Colonization factor antigen I(CFA I) has been shown to be one of several virulence factors that promote attachment of enterotoxigenic E. coli(ETEC) to small intestinal epithelial cells of humans. The ability of ETEC to produce mannose-resistant hemagglutination(MRHA) of human blood group A has been used to detect CFA I. To determine gastrointestinal carriage in Korean children of E. coli with MRHA and CFA I, 116 strains of E. coli from diarrheal children admitted to Hanyang University Hospital were examined for MRHA of human erythrocytes and the presence of CFA I. Of 45 ETEC strains, 18(40%) gave a positive MRHA($MRHA^+$) and eight(18%) were positive for CFA I(CFA $I^+$). ETEC with CFA I were all heat-stable enterotoxin(ST) producers and two of these strains were of serogroups $O_{25}$. Of 17 classic enteropathogenic E. coli(EPEC), 7(41%) were $MRHA^+$ but all were negative for CFA I(CFA $I^-$).

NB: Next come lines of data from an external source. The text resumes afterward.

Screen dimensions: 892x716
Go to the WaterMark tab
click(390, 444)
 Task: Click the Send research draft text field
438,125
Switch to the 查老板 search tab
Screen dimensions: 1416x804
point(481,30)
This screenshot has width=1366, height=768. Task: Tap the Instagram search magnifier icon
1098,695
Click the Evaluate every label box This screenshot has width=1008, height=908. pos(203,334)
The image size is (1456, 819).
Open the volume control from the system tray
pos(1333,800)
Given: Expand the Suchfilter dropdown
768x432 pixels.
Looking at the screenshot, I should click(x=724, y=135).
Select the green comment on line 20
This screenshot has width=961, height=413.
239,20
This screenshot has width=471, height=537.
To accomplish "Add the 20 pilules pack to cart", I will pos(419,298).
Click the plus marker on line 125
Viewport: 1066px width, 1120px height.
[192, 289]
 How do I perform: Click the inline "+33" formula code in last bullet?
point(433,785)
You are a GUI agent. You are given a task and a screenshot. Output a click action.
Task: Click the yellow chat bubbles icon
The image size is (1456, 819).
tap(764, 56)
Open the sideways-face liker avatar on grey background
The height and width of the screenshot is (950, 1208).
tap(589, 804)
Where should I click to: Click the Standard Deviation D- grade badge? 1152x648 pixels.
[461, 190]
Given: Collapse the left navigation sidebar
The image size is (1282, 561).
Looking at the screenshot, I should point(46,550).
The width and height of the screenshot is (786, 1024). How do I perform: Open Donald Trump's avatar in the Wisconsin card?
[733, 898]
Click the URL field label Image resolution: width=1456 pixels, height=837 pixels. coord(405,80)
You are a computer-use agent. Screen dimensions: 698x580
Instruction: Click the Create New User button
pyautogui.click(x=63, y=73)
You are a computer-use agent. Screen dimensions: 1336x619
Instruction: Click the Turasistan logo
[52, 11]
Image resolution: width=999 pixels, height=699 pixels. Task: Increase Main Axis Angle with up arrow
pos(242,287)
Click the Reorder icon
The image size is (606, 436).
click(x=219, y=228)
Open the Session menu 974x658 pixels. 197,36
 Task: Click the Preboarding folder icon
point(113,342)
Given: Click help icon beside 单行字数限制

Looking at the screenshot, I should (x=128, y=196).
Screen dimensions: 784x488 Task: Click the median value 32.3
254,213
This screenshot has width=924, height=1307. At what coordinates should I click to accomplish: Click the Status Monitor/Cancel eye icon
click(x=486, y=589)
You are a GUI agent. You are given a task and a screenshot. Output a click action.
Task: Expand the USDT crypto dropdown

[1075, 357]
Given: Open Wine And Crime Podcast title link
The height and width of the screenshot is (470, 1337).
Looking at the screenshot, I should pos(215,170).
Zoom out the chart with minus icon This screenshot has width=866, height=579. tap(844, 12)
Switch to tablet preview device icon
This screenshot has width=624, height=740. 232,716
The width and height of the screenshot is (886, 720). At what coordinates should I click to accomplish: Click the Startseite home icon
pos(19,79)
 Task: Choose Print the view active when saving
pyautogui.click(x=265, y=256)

Of 30 enteroadherent E. coli(EAEC) strains, 11(37%) were $MRHA^+$ and one was CFA $I^+$. Of 24 nonpathogenic E. coli, 4(17%) were $MRHA^+$ but all were CFA $I^-$. It was shown that MRHA was common in all strains of E. coli, CFA I was limited only to ST producing ETEC and EAEC; although MRHA is a useful screening procedure, serologic tests seem to be necessary to comfirm CFA I production. CFA I was associated with a lower proportion of ETEC isolates in Korea than has been reported for other locations.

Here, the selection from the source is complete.